---- Dataset records

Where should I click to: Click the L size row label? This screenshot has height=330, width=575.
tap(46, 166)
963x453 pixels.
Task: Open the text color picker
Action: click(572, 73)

--------

> _Exercise description_
Transcribe the material above in full.

> _Answer for the task_
Where should I click to: Click the L size row label? This screenshot has height=330, width=575.
tap(46, 166)
963x453 pixels.
Task: Open the text color picker
Action: click(572, 73)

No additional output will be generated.